§ **Text block**:
Learning that she could help save the life of her sister was one of Sally-Ann Roberts’ proudest moments.

Her sister, Good Morning America co-host and television personality Robin Roberts, needed a bone marrow transplant in 2012. Luckily, Sally-Ann Roberts was a match.

“It was the most exhilarating, rewarding experience of my life,” said Sally-Ann Roberts, a longtime news anchor at WWL-TV in New Orleans.

But, for some on the bone marrow transplant list, a match never comes, she said.

To fill the need for bone marrow donors locally, three entities have teamed up to launch the 90-Day Donor Challenge, a drive to add as many Baton Rouge-area bone marrow donors to the national donor registry as possible.

A joint operation between the office of Baton Rouge Mayor-President Kip Holden, Mary Bird Perkins-Our Lady of the Lake Cancer Center and Be the Match, a national bone marrow donor registry, the challenge will promote the need for more bone marrow donors, especially African-Americans and minorities.

§ **What to work on**:
Duplicate the stretch of the bone marrow donor article from "Learning that she" through "was a match.", word for word.

Screenshot grounding data:
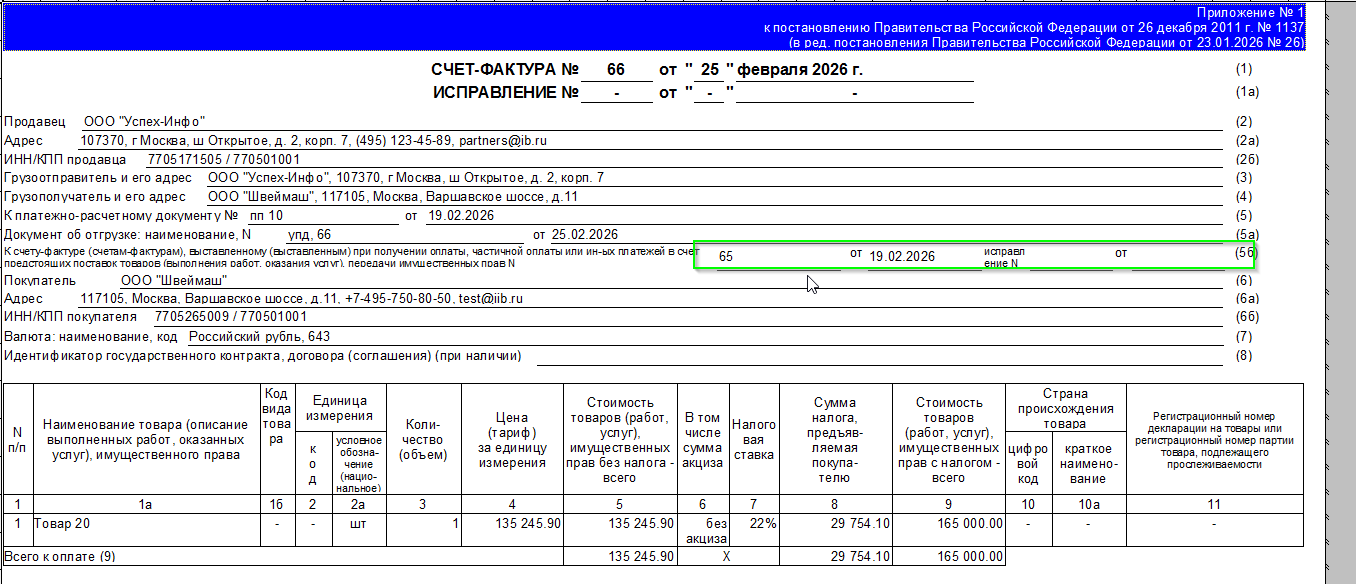This screenshot has height=584, width=1356.
Task: Click the payment document date 19.02.2026
Action: (460, 215)
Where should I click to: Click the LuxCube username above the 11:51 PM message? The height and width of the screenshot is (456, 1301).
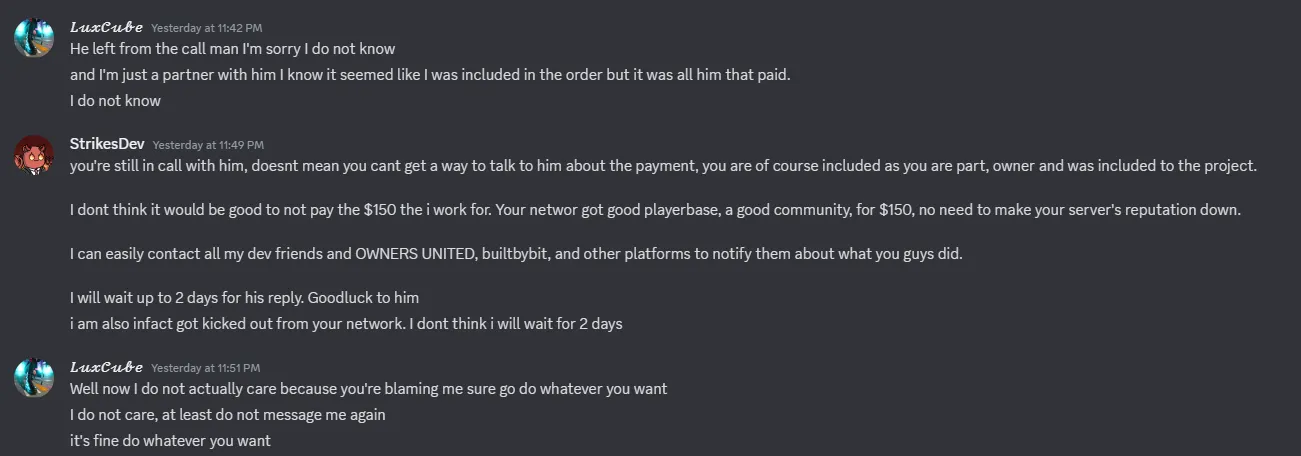point(106,367)
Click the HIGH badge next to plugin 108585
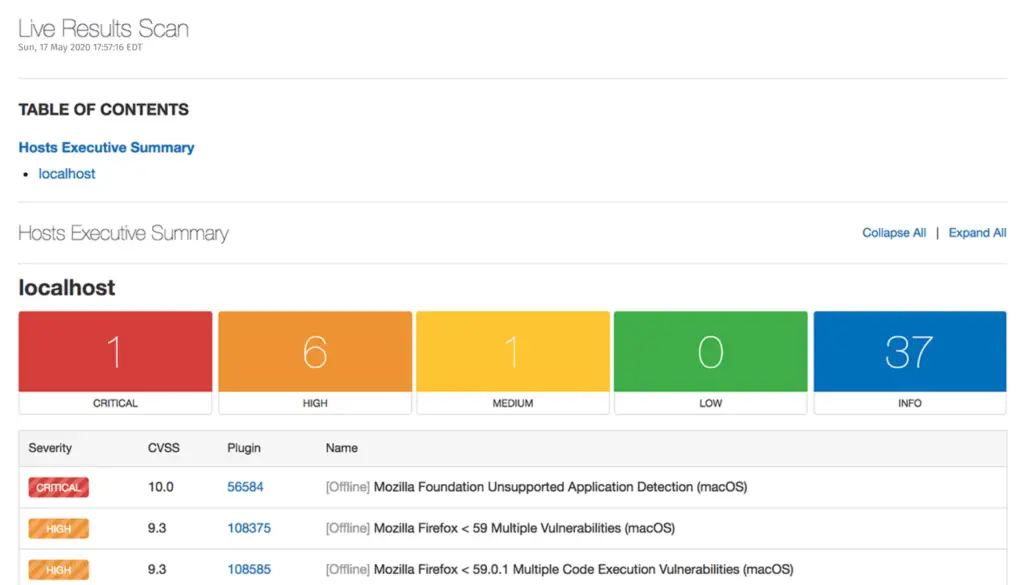 pos(58,569)
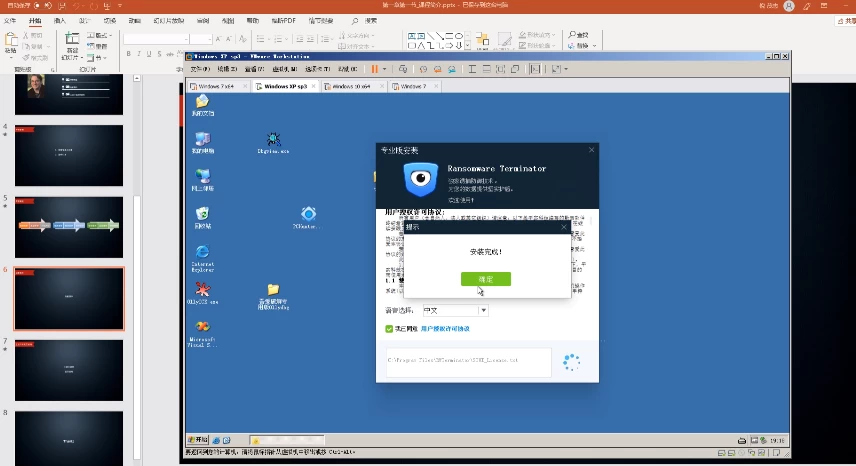The height and width of the screenshot is (466, 856).
Task: Open the Recycle Bin desktop icon
Action: pos(203,214)
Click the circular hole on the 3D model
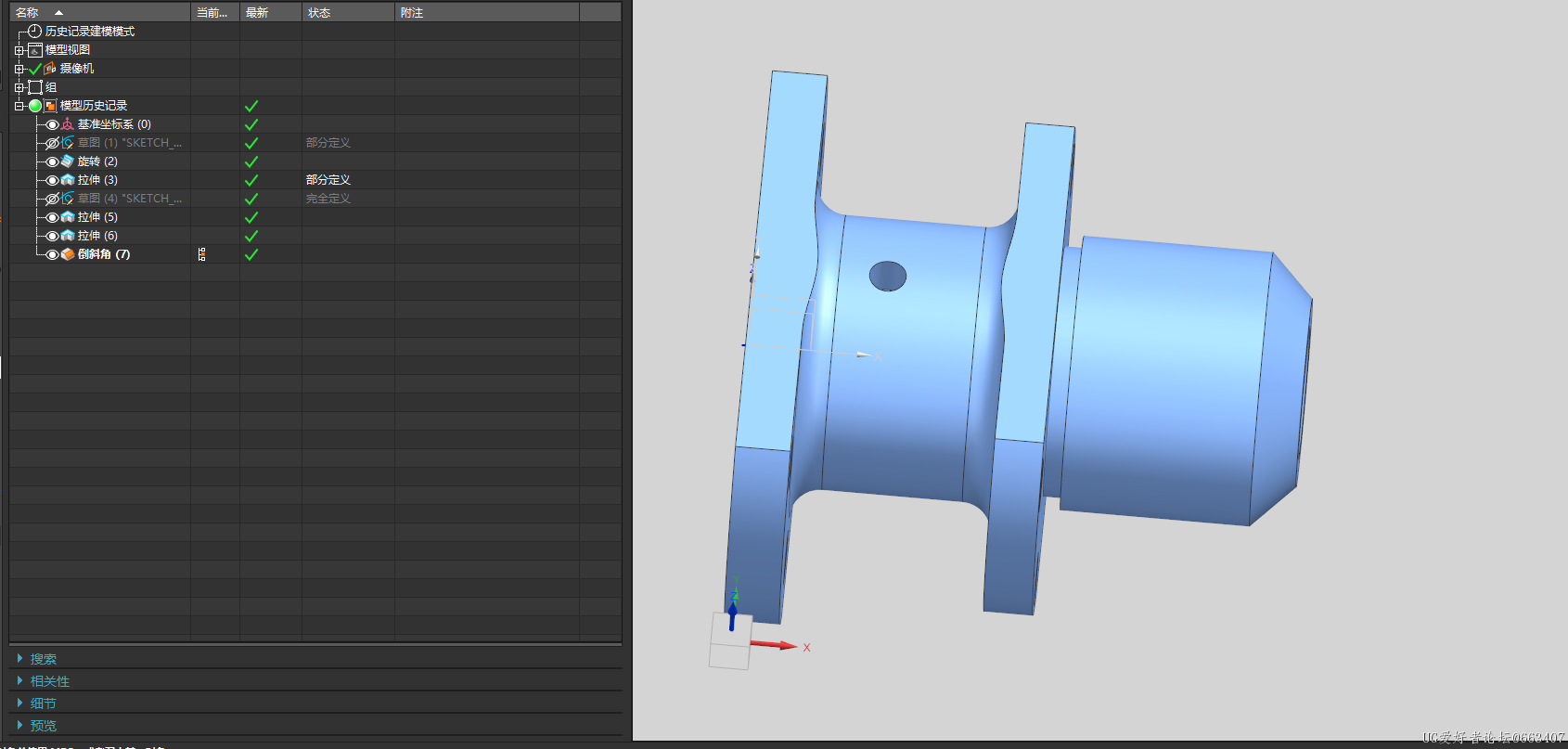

§ **Solved problem**:
Learning that she could help save the life of her sister was one of Sally-Ann Roberts’ proudest moments.

Her sister, Good Morning America co-host and television personality Robin Roberts, needed a bone marrow transplant in 2012. Luckily, Sally-Ann Roberts was a match.